◆ **EXERCISE DETAILS**
Every record must come back exactly as given.

◆ **TASK DATA**
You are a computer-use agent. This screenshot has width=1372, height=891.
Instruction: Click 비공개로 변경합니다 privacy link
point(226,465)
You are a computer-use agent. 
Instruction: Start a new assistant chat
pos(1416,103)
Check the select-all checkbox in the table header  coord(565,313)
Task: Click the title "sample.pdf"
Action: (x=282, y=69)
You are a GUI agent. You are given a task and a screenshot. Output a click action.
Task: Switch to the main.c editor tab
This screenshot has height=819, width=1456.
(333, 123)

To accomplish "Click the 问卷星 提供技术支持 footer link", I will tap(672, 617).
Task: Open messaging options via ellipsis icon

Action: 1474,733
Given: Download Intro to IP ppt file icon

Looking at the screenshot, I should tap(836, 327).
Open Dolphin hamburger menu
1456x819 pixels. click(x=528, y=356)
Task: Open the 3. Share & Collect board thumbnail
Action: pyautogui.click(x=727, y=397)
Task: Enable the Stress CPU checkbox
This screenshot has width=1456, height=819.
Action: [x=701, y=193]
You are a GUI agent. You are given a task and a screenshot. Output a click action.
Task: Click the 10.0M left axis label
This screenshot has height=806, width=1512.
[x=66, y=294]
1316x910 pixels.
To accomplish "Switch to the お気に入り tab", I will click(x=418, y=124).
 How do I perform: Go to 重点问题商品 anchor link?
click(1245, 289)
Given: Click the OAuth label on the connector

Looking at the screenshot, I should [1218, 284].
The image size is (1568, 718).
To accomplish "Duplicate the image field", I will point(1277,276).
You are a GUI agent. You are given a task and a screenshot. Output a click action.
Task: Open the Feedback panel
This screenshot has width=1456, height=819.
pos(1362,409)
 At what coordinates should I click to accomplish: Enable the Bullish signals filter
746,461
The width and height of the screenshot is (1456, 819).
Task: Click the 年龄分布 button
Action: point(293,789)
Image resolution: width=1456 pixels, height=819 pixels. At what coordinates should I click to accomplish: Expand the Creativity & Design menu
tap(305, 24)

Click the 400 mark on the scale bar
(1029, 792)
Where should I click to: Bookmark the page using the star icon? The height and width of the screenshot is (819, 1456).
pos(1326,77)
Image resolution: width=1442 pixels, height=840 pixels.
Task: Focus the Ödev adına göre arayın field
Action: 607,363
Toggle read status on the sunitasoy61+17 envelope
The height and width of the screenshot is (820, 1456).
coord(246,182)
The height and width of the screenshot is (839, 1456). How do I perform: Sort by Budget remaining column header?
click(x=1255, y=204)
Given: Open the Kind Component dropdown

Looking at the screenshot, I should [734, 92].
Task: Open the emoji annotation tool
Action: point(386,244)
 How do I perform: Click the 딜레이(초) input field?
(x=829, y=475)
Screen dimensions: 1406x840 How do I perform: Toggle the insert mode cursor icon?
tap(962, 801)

◆ **FINISHED TASK**
You are a computer-use agent. This screenshot has width=1372, height=891.
Instruction: Click 비공개로 변경합니다 privacy link
point(226,465)
You are a computer-use agent. 
Instruction: Start a new assistant chat
pos(1416,103)
Check the select-all checkbox in the table header  coord(565,313)
Task: Click the title "sample.pdf"
Action: (x=282, y=69)
You are a GUI agent. You are given a task and a screenshot. Output a click action.
Task: Switch to the main.c editor tab
This screenshot has height=819, width=1456.
(333, 123)

To accomplish "Click the 问卷星 提供技术支持 footer link", I will tap(672, 617).
Task: Open messaging options via ellipsis icon

Action: 1474,733
Given: Download Intro to IP ppt file icon

Looking at the screenshot, I should tap(836, 327).
Open Dolphin hamburger menu
1456x819 pixels. click(x=528, y=356)
Task: Open the 3. Share & Collect board thumbnail
Action: pyautogui.click(x=727, y=397)
Task: Enable the Stress CPU checkbox
This screenshot has width=1456, height=819.
Action: [x=701, y=193]
You are a GUI agent. You are given a task and a screenshot. Output a click action.
Task: Click the 10.0M left axis label
This screenshot has height=806, width=1512.
[x=66, y=294]
1316x910 pixels.
To accomplish "Switch to the お気に入り tab", I will click(x=418, y=124).
 How do I perform: Go to 重点问题商品 anchor link?
click(1245, 289)
Given: Click the OAuth label on the connector

Looking at the screenshot, I should [1218, 284].
The image size is (1568, 718).
To accomplish "Duplicate the image field", I will point(1277,276).
You are a GUI agent. You are given a task and a screenshot. Output a click action.
Task: Open the Feedback panel
This screenshot has width=1456, height=819.
pos(1362,409)
 At what coordinates should I click to accomplish: Enable the Bullish signals filter
746,461
The width and height of the screenshot is (1456, 819).
Task: Click the 年龄分布 button
Action: point(293,789)
Image resolution: width=1456 pixels, height=819 pixels. At what coordinates should I click to accomplish: Expand the Creativity & Design menu
tap(305, 24)

Click the 400 mark on the scale bar
(1029, 792)
Where should I click to: Bookmark the page using the star icon? The height and width of the screenshot is (819, 1456).
pos(1326,77)
Image resolution: width=1442 pixels, height=840 pixels.
Task: Focus the Ödev adına göre arayın field
Action: 607,363
Toggle read status on the sunitasoy61+17 envelope
The height and width of the screenshot is (820, 1456).
coord(246,182)
The height and width of the screenshot is (839, 1456). How do I perform: Sort by Budget remaining column header?
click(x=1255, y=204)
Given: Open the Kind Component dropdown

Looking at the screenshot, I should [734, 92].
Task: Open the emoji annotation tool
Action: point(386,244)
 How do I perform: Click the 딜레이(초) input field?
(x=829, y=475)
Screen dimensions: 1406x840 How do I perform: Toggle the insert mode cursor icon?
tap(962, 801)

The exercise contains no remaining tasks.